After months of the depressing sight of brown, leafless trees and mush for ground, the Earth is finally reawakening, bringing back colour, lush green grass, and a seasonal favourite of ours: cherry blossom. After all, it’s a budding photographer’s best friend in spring.
The stunning trees pop up in all corners of Yorkshire this time of year, but there’s one place in particular that hosts them best: The Stray in Harrogate.
A perfectly pruned park in the gorgeous, historic town of Harrogate, The Stray is home to an ‘avenue’ of cherry blossom trees, which line the path through a section of the park making for stunning photo-opps. Like a little slice of Japan in Yorkshire, the trees form a natural archway that you can potter underneath, making for a beautiful bit of scenery for all who visit.

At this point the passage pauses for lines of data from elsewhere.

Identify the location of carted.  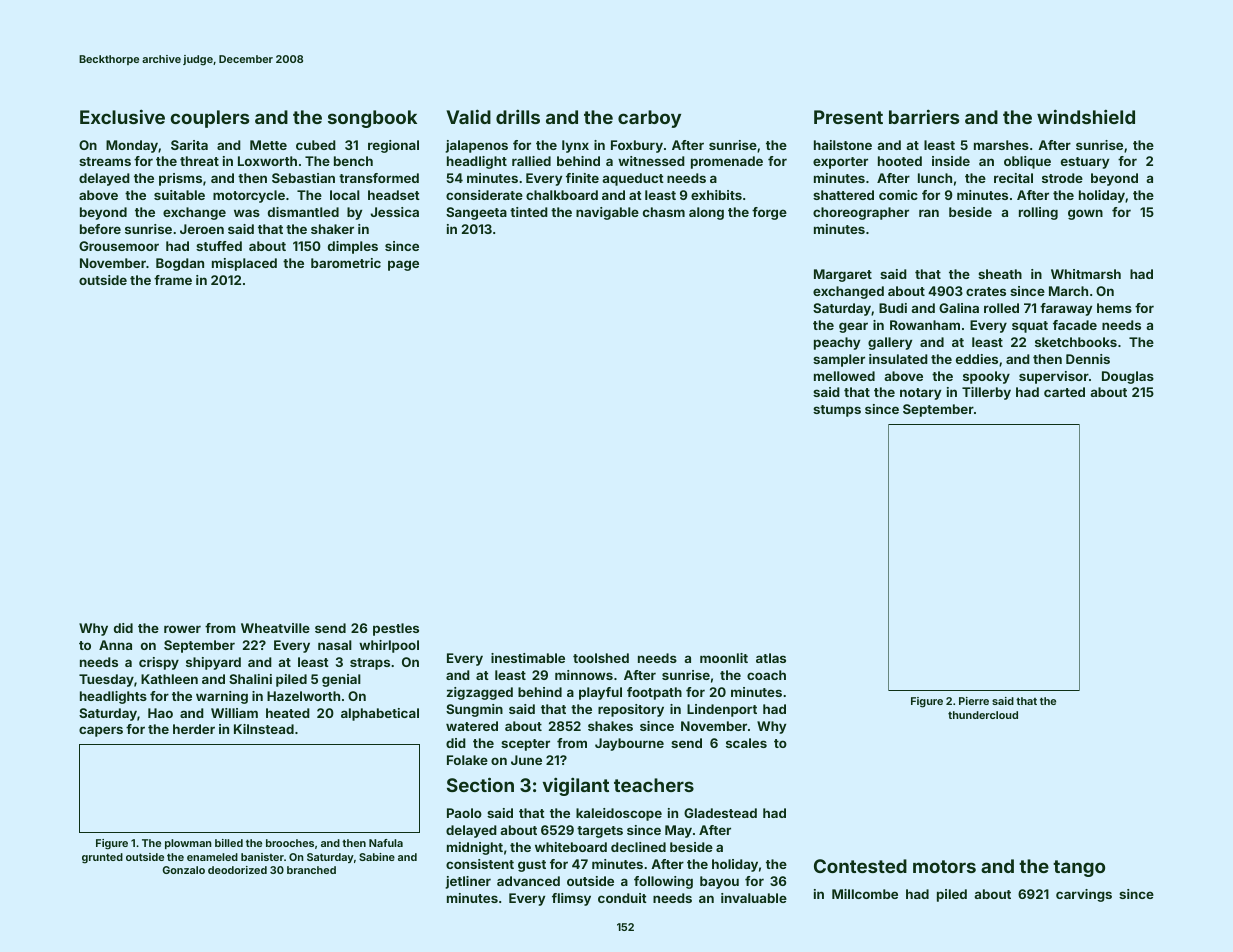
(1064, 392).
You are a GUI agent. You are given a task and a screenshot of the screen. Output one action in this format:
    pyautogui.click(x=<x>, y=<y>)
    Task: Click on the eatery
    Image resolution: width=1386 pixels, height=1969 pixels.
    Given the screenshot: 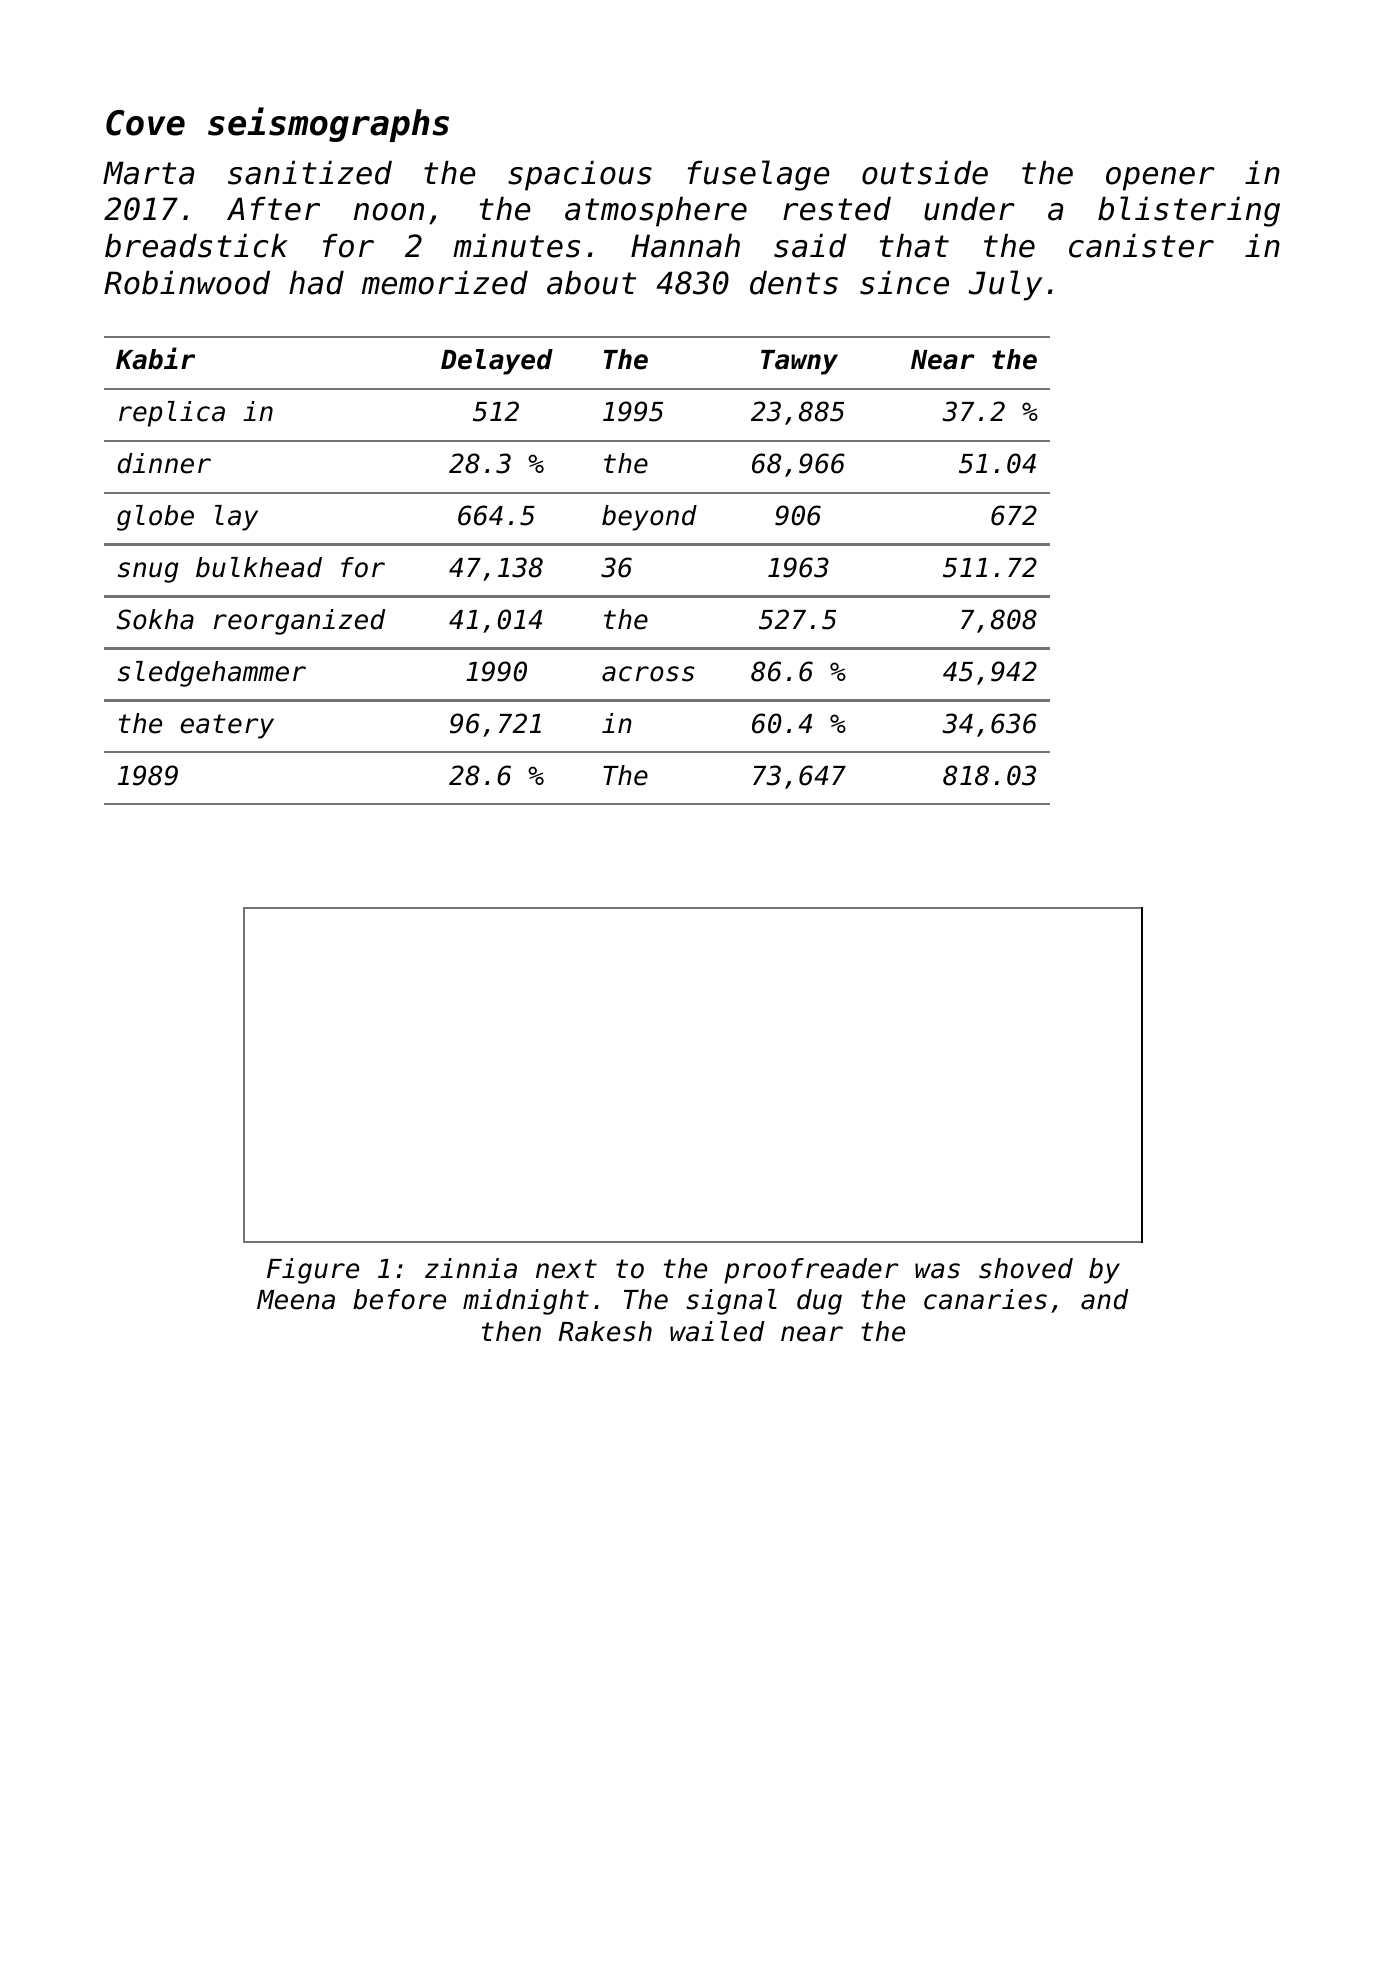 What is the action you would take?
    pyautogui.click(x=227, y=726)
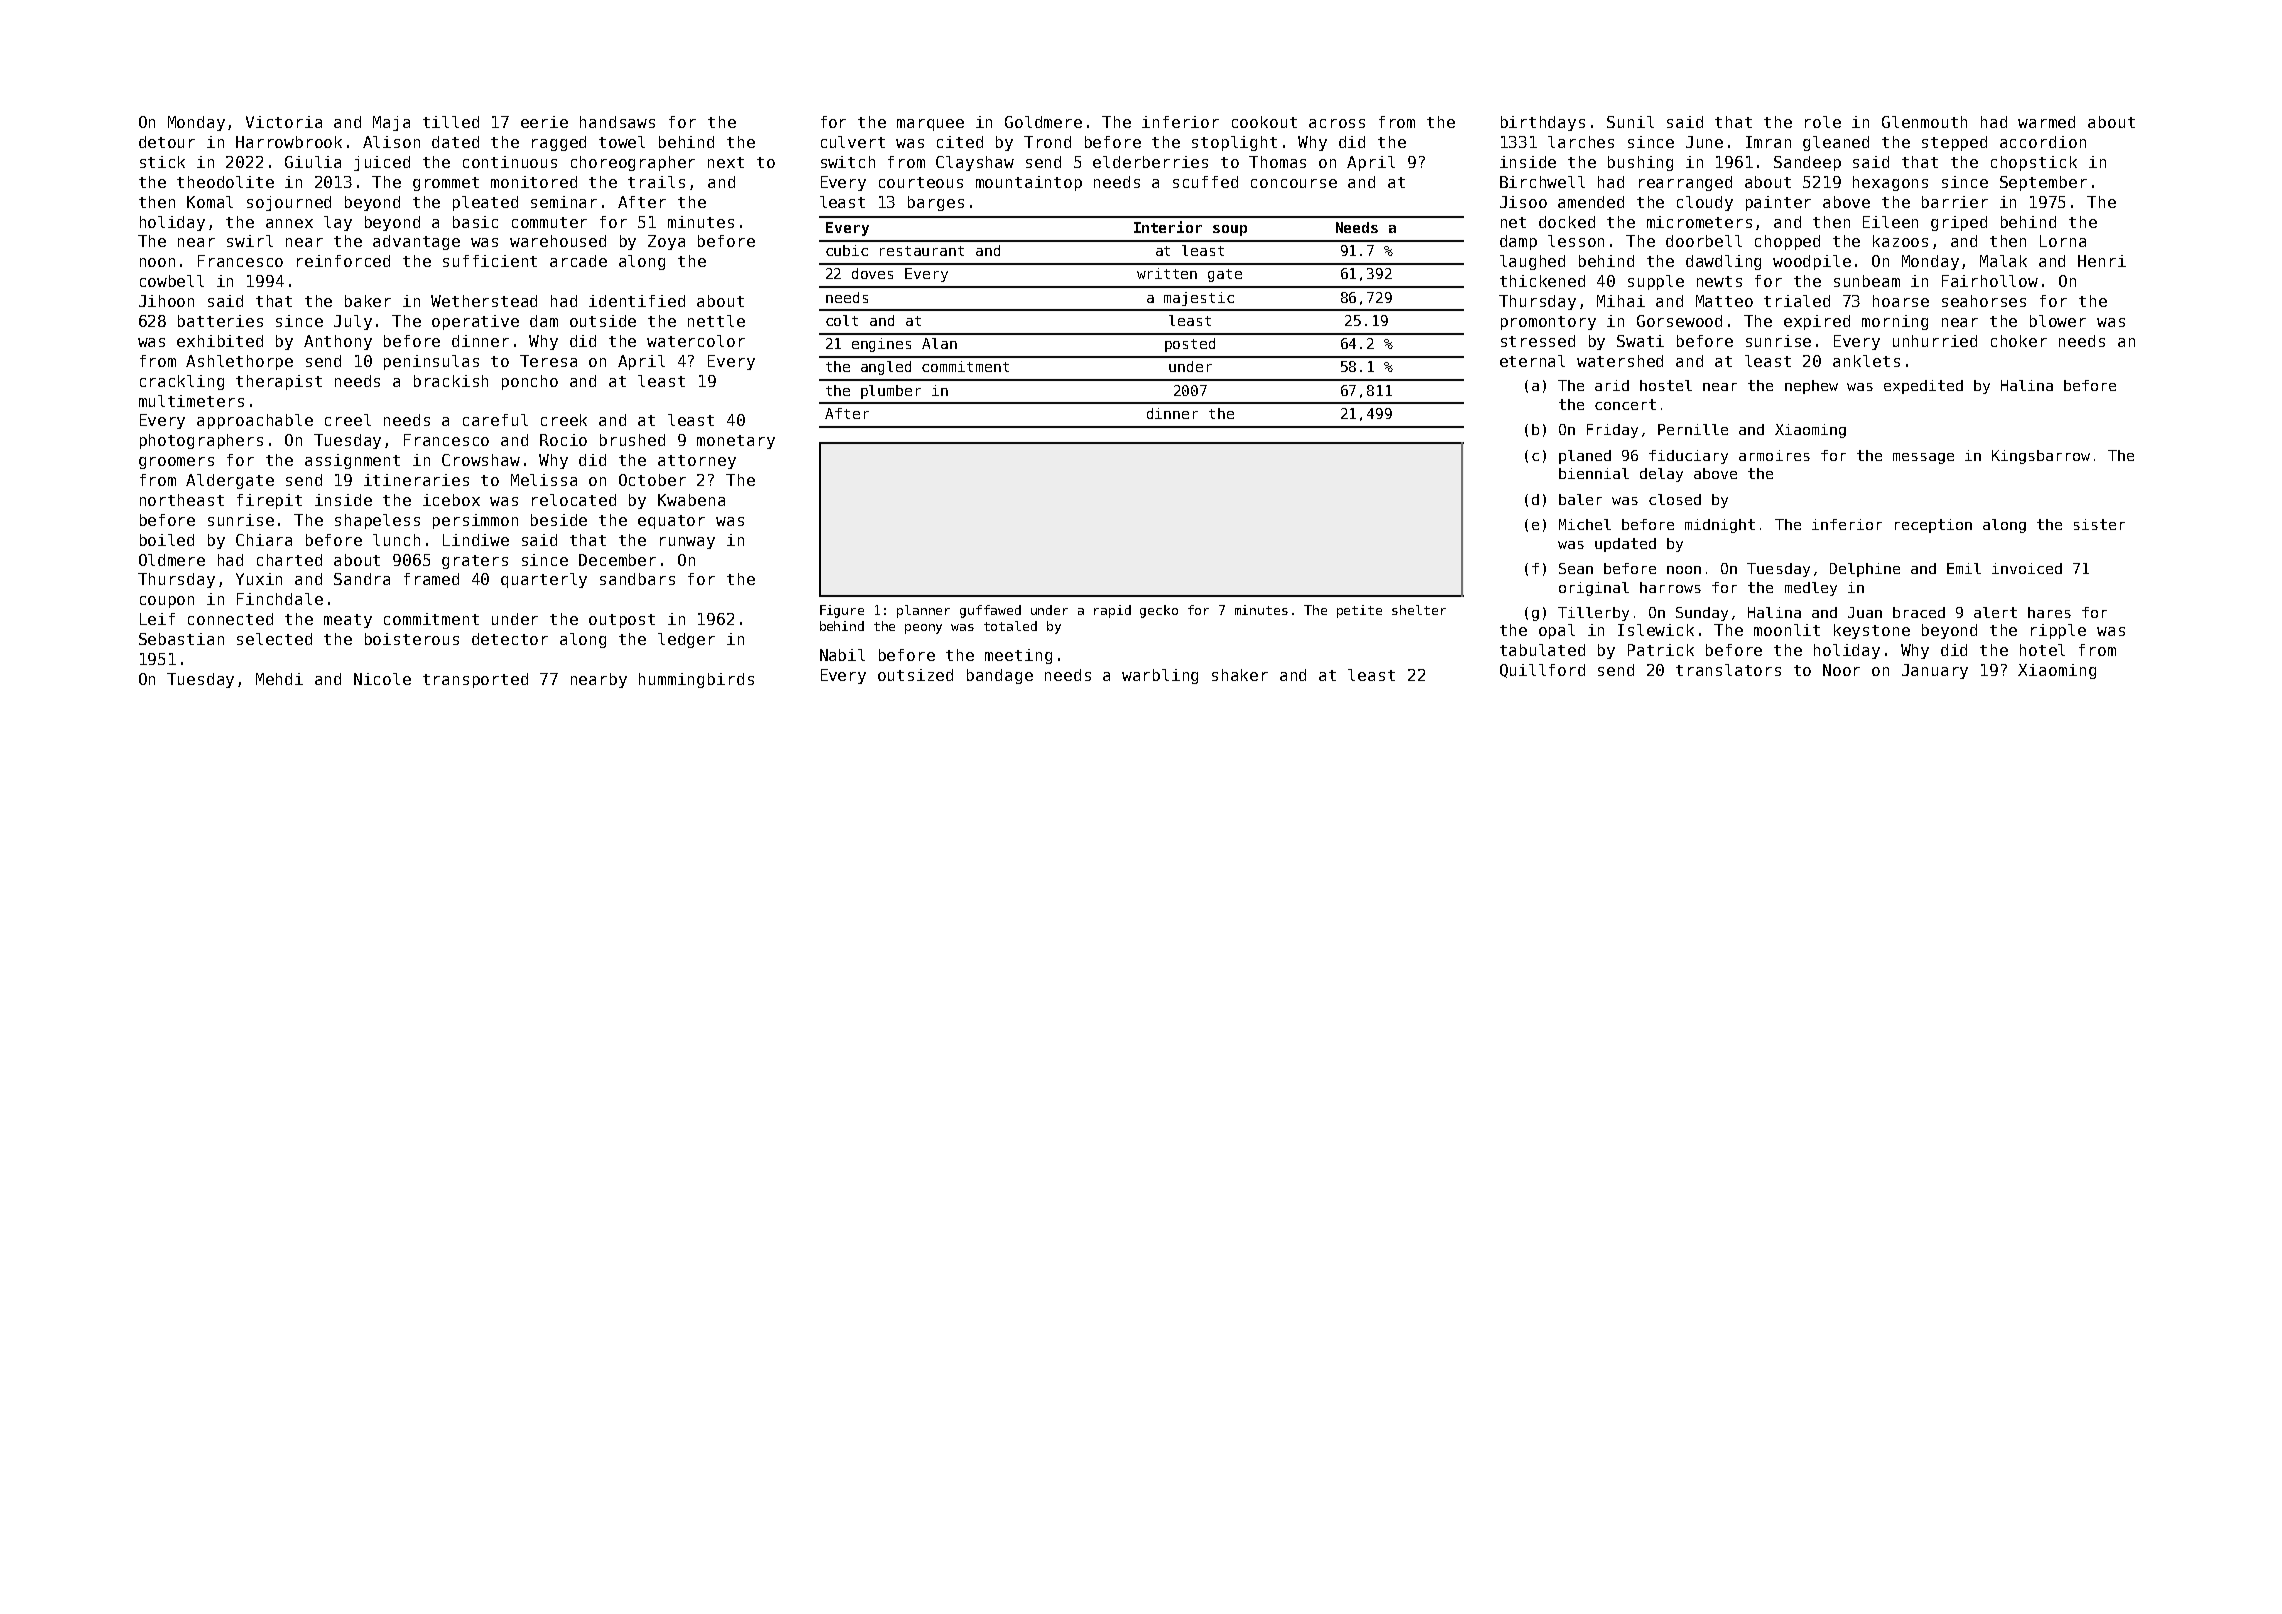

In the spring months, the avenue pops with candyfloss pinks, while the edges of the path gather a sprinkling of the pretty petals, and other areas of the park become dotted with the happy yellow of daffodils and the striking violet of crocuses.
In addition to the blossoms, The Stray boasts 200 acres of well-groomed parkland, conveniently situated in the heart of the up-market spa town. Naturally, the park lends itself well to picnics and events, however, it’s surrounded by incredible independent coffee shops, restaurants and shops – making it a great spot for a wholesome stroll before doing a spot of shopping.
The gorgeous park dates back to the 1700s and is owned by the Duchy of Lancaster, who transformed it from its Forest of Knaresborough origins, to an enclosed piece of land that the public could use to walk and to exercise, while also providing access to Harrogate’s famous mineral springs. The land also had grazing rights, allowing animals to stray freely – which is also how it coined its name ‘The Stray’.
Today, The Stray remains protected by a number of Acts of Parliament, ensuring it remains beautifully preserved for years to come, with bye-laws written in that strictly determine how the space can be used.
The park is open to the public daily, and will likely be adorned in cherry blossom until early May.